Wells Fargo Retail Chief Says COVID Won’t Kill Branches

Everyone says coronavirus will change 'everything,' but Mary Mack disputes the idea of revolutionary change. The CEO of Wells Fargo's retail unit says branches will change as they increasingly becoming advisory centers, but they and digital channels are really all just part of one overarching and constantly evolving delivery model.

Mary Mack took over the leadership of Wells Fargo’s consumer banking operation in mid-2016. The high-wire job includes overseeing the megabank’s huge branch system (5,300 branches in 37 states) along with a major role in repairing the once-venerable brand’s broken image.

On top of that, Mack manages a retail banking system in transition, with the role of both digital banking and branch banking evolving rapidly as a direct result of the COVID-19 pandemic.

All this while the company’s new CEO and President, Charlie Scharf, has set out to make Wells more efficient, shaking up the institution’s management team with multiple new top hires from other organizations to help improve results and to reduce costs by $10 billion.

Stored items:
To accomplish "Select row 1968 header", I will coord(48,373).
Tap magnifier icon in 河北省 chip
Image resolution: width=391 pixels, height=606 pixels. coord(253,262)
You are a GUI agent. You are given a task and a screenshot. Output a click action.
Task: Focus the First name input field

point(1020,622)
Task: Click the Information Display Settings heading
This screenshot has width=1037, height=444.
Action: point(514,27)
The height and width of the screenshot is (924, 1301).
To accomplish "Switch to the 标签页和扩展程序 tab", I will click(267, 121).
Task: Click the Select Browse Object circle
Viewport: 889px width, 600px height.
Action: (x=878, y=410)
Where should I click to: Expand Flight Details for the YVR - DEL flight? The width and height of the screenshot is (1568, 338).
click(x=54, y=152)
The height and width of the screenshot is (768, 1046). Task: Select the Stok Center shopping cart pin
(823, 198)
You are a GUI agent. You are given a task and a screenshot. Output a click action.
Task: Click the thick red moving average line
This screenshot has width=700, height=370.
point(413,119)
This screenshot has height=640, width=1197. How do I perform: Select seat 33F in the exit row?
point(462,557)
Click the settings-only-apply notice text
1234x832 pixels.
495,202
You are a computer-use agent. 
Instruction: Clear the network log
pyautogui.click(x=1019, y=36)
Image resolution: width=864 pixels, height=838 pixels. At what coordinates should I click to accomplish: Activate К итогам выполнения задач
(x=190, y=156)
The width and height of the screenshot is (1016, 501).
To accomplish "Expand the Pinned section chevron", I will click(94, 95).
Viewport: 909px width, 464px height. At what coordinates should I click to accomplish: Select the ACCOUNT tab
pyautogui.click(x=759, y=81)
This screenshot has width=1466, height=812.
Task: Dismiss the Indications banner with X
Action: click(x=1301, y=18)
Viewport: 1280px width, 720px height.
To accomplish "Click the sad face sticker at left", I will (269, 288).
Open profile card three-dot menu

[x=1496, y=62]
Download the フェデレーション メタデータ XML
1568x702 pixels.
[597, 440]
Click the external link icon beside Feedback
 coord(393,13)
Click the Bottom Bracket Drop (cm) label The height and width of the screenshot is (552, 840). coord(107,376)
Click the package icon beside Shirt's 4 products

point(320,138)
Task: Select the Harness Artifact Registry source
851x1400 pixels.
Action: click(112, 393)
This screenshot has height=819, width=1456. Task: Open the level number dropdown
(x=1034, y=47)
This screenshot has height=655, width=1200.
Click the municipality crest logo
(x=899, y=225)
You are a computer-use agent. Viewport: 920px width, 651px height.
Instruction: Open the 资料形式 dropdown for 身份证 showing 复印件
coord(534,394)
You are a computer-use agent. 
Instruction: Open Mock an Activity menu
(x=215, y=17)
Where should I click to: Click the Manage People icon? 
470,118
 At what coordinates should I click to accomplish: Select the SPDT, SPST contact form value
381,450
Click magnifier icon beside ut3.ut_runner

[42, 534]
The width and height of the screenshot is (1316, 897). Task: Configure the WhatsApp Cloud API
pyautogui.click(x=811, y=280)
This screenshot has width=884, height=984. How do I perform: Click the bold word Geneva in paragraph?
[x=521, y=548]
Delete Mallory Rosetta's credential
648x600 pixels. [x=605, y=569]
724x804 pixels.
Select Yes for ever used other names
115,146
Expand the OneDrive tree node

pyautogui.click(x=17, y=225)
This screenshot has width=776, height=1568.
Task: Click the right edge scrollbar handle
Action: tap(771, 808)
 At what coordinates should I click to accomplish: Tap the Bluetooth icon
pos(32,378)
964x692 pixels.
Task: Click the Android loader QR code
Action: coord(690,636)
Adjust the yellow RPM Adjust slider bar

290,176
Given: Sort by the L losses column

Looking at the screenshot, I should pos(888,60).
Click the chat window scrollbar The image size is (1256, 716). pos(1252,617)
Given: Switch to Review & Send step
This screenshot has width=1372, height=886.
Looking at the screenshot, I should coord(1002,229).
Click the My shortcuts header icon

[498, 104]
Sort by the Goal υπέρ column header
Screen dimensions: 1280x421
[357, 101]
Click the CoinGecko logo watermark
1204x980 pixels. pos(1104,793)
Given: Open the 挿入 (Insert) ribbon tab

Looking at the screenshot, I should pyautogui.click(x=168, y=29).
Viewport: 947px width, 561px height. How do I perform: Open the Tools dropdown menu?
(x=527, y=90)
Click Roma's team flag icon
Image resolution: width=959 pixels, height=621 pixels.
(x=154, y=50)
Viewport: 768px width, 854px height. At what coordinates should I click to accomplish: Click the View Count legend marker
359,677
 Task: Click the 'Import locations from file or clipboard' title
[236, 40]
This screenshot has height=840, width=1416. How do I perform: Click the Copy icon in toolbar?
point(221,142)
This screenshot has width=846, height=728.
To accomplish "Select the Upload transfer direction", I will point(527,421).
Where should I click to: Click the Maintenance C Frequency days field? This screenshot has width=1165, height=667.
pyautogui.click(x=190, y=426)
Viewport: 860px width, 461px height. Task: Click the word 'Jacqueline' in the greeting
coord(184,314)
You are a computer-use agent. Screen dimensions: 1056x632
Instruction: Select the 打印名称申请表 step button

**Task to carry out**
Reproduce everything from "Everyone says coronavirus" down to "evolving delivery model." in the article on the Wells Fargo retail chief.

**Output of the task**
Everyone says coronavirus will change 'everything,' but Mary Mack disputes the idea of revolutionary change. The CEO of Wells Fargo's retail unit says branches will change as they increasingly becoming advisory centers, but they and digital channels are really all just part of one overarching and constantly evolving delivery model.